Moreover, due to the transition process, $E_{dc}$ can also depend on $I_{\omega }$, giving a super quadratic dependence of $I_{2\omega }$ on $I_{\omega }$. Under laser radiation, the oxidized silicon surface or other material surrounding the NW (e.g., Si, C, SiO_x or SiC formed under fs-laser irradiation) can trap light-excited carriers, changing the height of surface potential barrier in Si NW. At the same time, it is well known that the effect of laser-induced oxidation of NWs [34,35] leads to the enhancement of thickness in the NW oxide layer, and, as a sequence, changes the build-in field ($\Delta \phi =\frac{Q}{C}$, $C\sim \frac{1}{a}$, $\Delta \phi \sim a$, where $Q$, $C$, and $a$ are the trapped charges, capacity, and thickness of the oxide layer, respectively). Thus, with the increase of $I_{\omega }$, the build-in field $E_{dc}$ can also nonlinearly increase ($E_{dc}\sim I^{\beta }$). Accounting for these possible mechanisms, we can suggest the following power dependence $I_{2\omega }\sim I_{\omega }^{2+\gamma }$ (where γ > 0 and is defined by the dominating nonlinear process), which aligns well with our experimental results.
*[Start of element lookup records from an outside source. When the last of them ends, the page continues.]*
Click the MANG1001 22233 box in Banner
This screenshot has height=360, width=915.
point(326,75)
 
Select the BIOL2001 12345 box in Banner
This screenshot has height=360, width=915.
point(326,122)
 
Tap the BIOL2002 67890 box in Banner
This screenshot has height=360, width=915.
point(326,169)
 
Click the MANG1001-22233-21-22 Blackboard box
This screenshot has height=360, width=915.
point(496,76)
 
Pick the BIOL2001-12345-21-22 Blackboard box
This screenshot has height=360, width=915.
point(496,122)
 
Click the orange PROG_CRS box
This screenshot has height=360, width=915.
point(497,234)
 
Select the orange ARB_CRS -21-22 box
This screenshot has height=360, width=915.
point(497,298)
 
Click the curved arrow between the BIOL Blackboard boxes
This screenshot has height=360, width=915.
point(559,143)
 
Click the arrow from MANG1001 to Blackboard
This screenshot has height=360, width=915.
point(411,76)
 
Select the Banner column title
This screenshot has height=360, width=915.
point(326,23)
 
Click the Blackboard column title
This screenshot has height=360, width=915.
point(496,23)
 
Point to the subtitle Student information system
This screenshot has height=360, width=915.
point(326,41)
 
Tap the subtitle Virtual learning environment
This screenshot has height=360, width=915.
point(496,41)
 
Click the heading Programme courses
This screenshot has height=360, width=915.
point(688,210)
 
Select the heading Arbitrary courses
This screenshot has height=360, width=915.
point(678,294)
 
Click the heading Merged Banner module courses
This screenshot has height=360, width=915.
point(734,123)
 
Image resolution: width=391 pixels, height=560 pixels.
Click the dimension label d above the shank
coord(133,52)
The transition is finished after the initial SHG-to-pump measurements; thus, the exposed area generates a normal SH signal characterized by the typical slope value of 2.

4. Conclusions

We have demonstrated an enhanced generation of the visual second harmonic by the proposed Si NW/PDMS membranes. The SHG can be attributed to the Si NW near-surface mc-Si material, and it is facilitated by the intrinsic electric field by the EFISH mechanism. In the experiment, we observed the effect of fs-laser irradiation, leading to an abrupt and permanent increase in the SHG signal, which we associate with the restructuring of the surface material and EFISH due to the charging of the near-surface electronic trap states that is proven by SHG-to-pump slopes of around 3.5.
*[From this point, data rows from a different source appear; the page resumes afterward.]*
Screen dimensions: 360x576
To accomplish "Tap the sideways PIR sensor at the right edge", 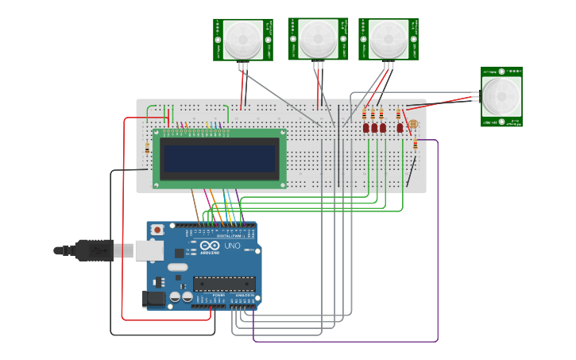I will [501, 96].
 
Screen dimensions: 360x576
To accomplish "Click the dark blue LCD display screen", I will [220, 159].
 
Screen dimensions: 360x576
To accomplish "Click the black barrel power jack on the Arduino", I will [154, 299].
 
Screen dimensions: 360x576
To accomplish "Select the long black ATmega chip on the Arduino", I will [224, 284].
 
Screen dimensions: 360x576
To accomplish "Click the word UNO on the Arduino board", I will [234, 246].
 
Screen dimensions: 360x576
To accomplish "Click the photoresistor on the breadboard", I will [413, 125].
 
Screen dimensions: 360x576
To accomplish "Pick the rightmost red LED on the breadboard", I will [400, 127].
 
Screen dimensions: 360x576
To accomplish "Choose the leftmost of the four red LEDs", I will [365, 127].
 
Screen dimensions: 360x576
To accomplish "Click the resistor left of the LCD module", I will [147, 148].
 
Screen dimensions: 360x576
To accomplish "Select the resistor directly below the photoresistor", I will [415, 144].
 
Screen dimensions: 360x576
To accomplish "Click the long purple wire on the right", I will [438, 238].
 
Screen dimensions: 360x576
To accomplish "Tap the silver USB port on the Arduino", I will [149, 250].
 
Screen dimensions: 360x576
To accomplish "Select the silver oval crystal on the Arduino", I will [178, 267].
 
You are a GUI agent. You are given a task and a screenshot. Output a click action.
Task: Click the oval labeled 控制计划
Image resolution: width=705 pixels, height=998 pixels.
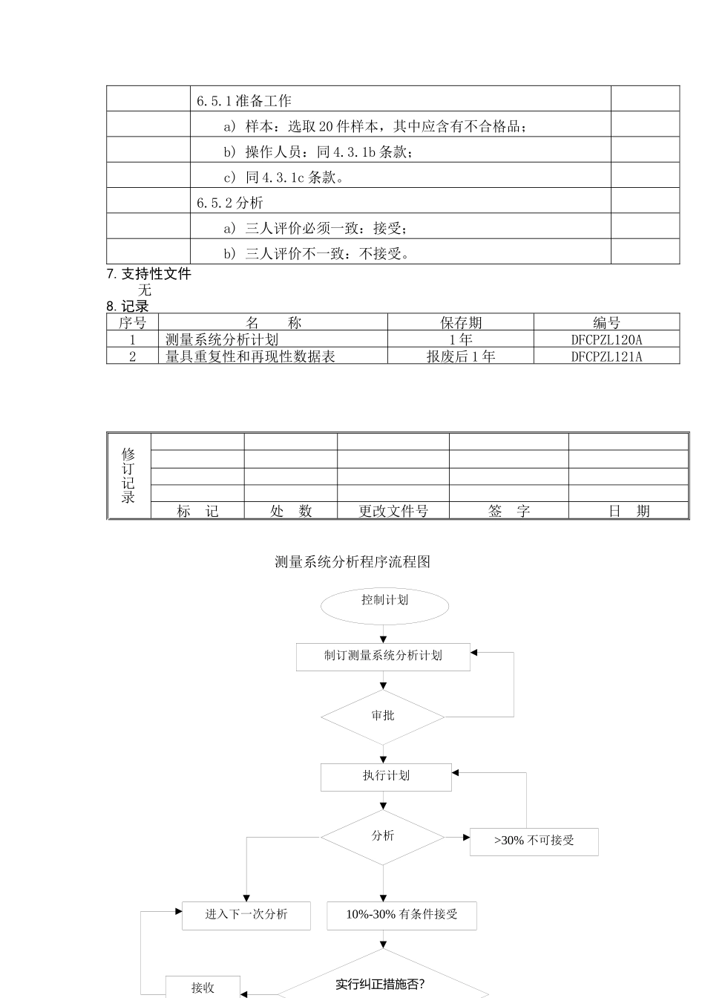click(x=384, y=606)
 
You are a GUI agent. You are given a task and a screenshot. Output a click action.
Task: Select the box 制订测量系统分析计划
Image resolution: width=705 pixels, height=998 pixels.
click(x=383, y=656)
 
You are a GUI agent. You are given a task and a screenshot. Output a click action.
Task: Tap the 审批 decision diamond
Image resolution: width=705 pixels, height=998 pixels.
click(x=383, y=717)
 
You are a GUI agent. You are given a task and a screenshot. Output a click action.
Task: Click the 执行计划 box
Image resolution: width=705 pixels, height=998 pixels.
click(x=386, y=777)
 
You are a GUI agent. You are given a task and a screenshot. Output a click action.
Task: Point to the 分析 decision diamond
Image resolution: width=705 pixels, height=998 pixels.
click(x=383, y=837)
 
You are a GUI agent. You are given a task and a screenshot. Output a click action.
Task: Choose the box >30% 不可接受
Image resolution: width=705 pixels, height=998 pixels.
click(x=534, y=841)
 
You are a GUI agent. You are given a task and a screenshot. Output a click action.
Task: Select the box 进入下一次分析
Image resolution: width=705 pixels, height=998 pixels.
click(x=246, y=915)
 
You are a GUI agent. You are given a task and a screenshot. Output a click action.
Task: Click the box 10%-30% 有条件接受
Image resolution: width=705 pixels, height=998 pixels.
click(x=401, y=915)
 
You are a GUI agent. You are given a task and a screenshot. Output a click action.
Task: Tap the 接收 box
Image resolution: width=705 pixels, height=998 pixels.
click(x=203, y=988)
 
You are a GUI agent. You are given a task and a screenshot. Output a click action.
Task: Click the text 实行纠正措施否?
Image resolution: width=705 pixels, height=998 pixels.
click(x=380, y=985)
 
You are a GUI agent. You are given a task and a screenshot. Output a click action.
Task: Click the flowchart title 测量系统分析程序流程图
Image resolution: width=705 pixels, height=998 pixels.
click(x=352, y=562)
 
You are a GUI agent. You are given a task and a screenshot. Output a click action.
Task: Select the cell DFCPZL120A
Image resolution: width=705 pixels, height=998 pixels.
click(x=606, y=340)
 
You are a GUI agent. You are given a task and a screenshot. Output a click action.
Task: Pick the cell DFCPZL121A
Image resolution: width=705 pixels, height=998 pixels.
click(x=606, y=356)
As a result, the proposed Si NW/PDMS membrane, due to the laser activation effect, can serve as infrared-to-visual range converters and would be in demand for the advanced optical schemes where efficient, semitransparent, permanent, flexible, and non-disturbing control of the laser beam is of high importance, as well as in the general field of CMOS-integrated Si-based photonic circuits.

Si NW/PDMS membranes are promising materials for studying the nonlinear optical effects at nanoscales, and could have a variety of uses in sensor applications due to the large surface-to-volume ratio of Si NWs. Si NWs can be used for nonlinear light manipulation in future integrated optoelectronics (CMOS-integrated Si-based photonic circuits).